_THE TASK_: Please repeat the data exactly, leaving nothing out.

_Pixel coordinate grounding data_:

____________________

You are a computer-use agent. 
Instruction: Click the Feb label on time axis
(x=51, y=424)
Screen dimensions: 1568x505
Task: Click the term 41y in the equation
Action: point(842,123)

____________________

_WRITTEN ANSWER_:
You are a computer-use agent. 
Instruction: Click the Feb label on time axis
(x=51, y=424)
Screen dimensions: 1568x505
Task: Click the term 41y in the equation
Action: point(842,123)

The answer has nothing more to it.